Le président Soglo n’est pas au-dessus de la loi

La nouvelle de la convocation du président Soglo dans le dossier « Moudjaïdou et empoisonnement  » suscite l’émoi sur les réseaux sociaux et continue d’agiter le landerneau politique. C’est à croire qu’il serait presque intouchable, et que le statut d’ancien président le désengagerait de toute responsabilité et de ses devoirs de citoyen. A cette allure et suivant cette logique, nous ne serions donc plus en démocratie au Bénin, mais une oligarchie ploutocratique où quelques personnes séniles et imbues de leur personnalité se mettraient en travers de la justice et de l’Etat. Mais apparemment,  l’ancien président ne serait pas totalement pour le boycott de sa convocation. Il communique par avance pour se faire représenter. Cette stratégie à pour but à la fois de détourner l’attention, mais peut-être de négocier un dégel et de préparer les esprits à cela. Rappelons simplement aux uns et aux autres la condamnation il y a quelques jours de l’ancien président français, Nicolas Sarkozy, qui ramasse désormais les pots cassés et subit les rigueurs de la loi. Sinon à travers son parcours et ses expériences, le président Soglo devrait savoir que nul n’est au-dessus de la loi. Et quand on a une propension à insulter un chef d’Etat en exercice et à l’accabler de mots aussi irrévérencieux et abjects comme « bandit »,  il faut être prêt à en  assumer et à subir les conséquences devant la loi. Car depuis quelque temps Nicéphore Soglo se comporte plus en opposant numéro1 au président Talon plus qu’en ancien chef de l’Etat. L’épisode de la descente ridicule au marché Dantokpa en est le parfait exemple. Or, en anciens et présidents de la République, Yayi Boni et lui, devraient faire preuve de plus de retenu.
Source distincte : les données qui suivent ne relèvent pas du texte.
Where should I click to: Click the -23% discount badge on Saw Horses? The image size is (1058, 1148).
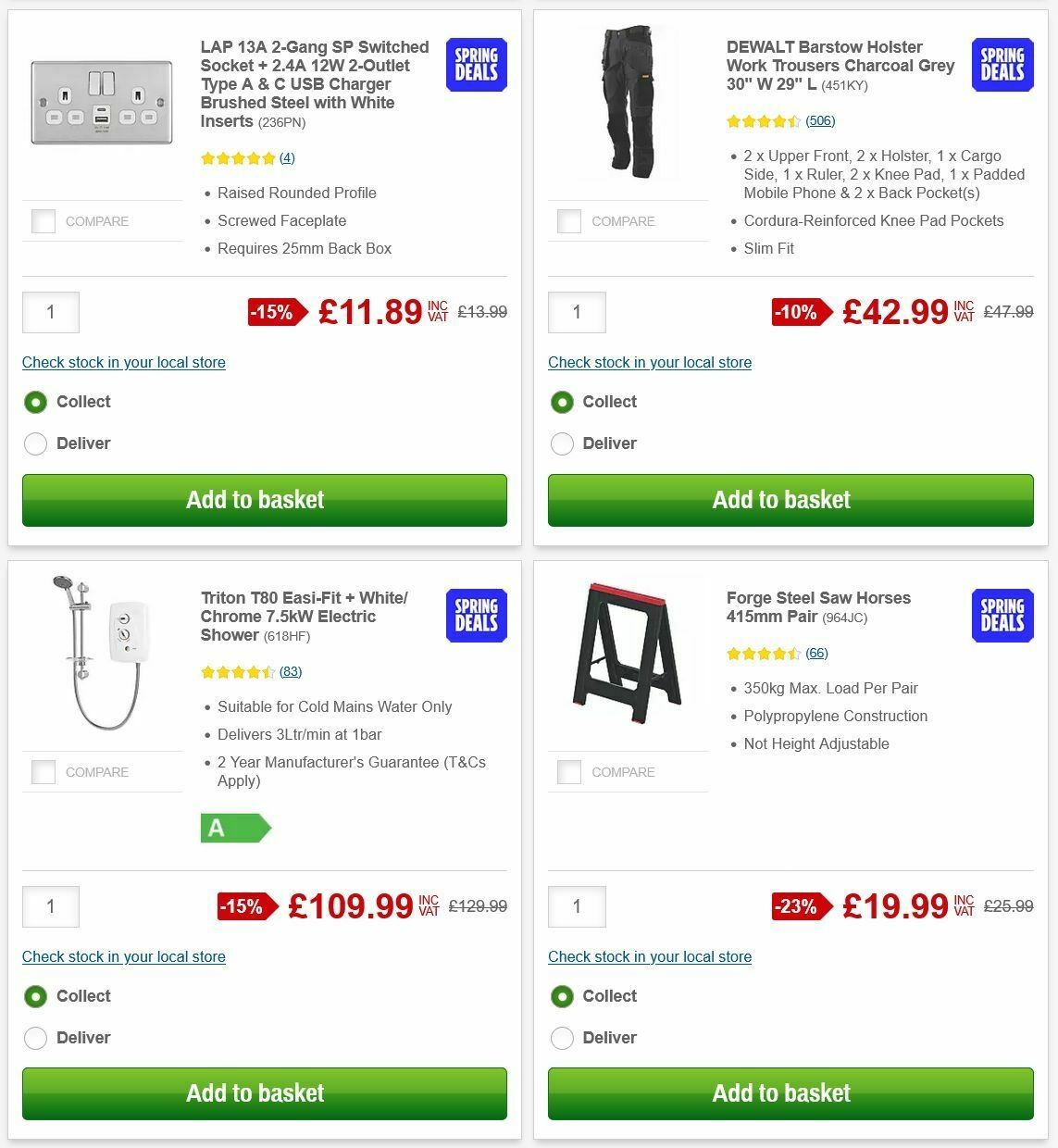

Mais rien qu’à écouter le président Soglo, on sent qu’il est plus animé de rancoeur, d’aigreur et de mauvaise volonté. Qu’à cela ne tienne. On n’est pas obligé d’apprécier le président Talon ni d’aimer sa politique. Mais on doit privilégier  l’intérêt supérieur du pays et préserver sa stabilité. Surtout quand on l’a dirigé une fois.